Anywhere the string "tweet" shows up in the listing below, copy the line it is in.

AVAILABLE DATA START

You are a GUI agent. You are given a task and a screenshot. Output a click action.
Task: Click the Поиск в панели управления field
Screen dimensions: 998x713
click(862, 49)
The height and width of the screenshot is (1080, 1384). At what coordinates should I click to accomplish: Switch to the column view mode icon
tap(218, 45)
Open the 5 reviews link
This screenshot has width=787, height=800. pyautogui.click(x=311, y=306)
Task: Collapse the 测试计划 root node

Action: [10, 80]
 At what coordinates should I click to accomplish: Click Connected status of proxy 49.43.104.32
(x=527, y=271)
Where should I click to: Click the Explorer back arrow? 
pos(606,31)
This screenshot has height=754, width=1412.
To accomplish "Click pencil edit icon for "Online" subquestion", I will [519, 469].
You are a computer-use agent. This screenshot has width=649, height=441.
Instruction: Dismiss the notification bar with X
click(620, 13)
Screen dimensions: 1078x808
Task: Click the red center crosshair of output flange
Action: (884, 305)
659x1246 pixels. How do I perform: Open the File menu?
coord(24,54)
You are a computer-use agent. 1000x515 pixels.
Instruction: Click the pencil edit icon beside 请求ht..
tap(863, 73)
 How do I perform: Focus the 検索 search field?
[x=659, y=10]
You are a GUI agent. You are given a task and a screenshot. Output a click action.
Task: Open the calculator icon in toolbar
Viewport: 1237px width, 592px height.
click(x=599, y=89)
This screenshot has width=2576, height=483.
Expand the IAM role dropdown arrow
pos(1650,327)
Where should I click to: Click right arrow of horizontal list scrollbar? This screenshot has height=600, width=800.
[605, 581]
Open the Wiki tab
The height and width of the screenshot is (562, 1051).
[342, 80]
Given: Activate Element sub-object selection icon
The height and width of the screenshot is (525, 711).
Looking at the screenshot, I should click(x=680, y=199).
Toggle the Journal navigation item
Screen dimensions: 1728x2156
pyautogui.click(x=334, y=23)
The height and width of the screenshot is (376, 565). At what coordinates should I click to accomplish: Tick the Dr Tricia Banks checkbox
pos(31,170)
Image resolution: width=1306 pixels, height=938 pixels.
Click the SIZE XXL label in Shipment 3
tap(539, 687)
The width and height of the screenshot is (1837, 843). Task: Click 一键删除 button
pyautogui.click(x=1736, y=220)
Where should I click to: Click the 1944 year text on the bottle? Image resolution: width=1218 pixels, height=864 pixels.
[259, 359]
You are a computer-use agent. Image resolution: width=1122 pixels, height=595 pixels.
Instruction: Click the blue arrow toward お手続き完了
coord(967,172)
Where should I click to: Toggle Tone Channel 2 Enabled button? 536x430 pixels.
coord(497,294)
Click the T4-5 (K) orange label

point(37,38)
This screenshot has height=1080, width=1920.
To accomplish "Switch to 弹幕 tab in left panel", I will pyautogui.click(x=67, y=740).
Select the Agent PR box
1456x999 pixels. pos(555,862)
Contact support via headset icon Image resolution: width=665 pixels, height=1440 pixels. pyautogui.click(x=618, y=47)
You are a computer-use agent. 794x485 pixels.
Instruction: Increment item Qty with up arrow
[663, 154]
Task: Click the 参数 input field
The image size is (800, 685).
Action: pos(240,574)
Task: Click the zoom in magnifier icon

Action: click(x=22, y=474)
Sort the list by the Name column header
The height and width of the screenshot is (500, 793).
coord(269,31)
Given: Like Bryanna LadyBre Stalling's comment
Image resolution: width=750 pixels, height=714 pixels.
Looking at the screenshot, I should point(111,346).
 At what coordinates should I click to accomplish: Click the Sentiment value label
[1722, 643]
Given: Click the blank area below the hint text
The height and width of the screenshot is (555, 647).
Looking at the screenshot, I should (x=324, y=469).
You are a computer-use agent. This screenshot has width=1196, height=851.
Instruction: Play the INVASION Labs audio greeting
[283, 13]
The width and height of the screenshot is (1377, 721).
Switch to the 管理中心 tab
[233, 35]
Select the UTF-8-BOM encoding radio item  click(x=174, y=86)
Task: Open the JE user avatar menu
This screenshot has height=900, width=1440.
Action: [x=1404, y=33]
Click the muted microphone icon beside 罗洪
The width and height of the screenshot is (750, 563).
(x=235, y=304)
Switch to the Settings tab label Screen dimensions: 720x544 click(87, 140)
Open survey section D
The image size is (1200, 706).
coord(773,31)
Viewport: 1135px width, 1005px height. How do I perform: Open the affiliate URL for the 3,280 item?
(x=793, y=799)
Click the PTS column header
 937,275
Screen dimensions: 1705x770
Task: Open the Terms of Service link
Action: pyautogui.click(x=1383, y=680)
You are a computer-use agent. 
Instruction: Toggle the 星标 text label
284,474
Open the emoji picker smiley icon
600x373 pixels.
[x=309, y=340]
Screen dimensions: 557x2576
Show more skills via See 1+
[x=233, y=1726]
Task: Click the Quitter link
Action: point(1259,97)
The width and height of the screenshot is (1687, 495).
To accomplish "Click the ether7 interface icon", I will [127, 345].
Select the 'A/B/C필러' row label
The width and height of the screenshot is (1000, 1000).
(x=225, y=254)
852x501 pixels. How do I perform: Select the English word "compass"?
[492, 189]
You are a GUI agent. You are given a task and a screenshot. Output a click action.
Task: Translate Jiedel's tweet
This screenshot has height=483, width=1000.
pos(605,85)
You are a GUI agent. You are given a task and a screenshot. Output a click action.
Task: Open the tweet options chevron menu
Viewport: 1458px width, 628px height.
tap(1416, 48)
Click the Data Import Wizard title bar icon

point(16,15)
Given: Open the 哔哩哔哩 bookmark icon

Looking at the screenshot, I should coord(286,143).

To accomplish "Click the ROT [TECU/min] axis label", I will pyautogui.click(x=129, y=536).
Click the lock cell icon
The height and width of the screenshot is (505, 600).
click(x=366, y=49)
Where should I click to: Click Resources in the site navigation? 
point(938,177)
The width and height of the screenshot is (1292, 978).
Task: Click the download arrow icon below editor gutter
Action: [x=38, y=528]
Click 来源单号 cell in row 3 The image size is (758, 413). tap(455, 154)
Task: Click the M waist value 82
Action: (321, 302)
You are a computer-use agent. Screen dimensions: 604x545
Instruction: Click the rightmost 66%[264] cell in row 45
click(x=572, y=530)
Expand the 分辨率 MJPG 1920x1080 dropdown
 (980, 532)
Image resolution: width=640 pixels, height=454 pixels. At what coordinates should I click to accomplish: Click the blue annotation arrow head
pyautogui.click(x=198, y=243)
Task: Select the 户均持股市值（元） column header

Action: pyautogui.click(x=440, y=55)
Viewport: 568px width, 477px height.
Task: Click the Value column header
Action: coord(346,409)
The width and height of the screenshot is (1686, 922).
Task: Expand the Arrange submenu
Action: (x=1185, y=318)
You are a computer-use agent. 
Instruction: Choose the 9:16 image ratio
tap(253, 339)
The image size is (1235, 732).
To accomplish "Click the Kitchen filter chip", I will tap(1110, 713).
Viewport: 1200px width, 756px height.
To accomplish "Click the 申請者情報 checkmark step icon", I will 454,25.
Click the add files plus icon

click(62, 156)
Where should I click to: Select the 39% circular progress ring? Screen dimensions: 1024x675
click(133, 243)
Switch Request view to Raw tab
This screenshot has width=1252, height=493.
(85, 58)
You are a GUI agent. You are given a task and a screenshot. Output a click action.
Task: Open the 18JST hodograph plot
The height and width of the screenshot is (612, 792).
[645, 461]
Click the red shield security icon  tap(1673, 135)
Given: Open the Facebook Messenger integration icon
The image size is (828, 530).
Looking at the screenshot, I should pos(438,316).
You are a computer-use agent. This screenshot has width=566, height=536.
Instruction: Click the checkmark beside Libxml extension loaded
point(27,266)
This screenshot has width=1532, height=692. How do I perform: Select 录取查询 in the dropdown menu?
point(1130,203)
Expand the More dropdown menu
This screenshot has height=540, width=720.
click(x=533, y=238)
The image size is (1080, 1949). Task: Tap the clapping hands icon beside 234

AVAILABLE DATA END

WRITTEN SOLUTION >>
Task: Translate Jiedel's tweet
Task: Open the tweet options chevron menu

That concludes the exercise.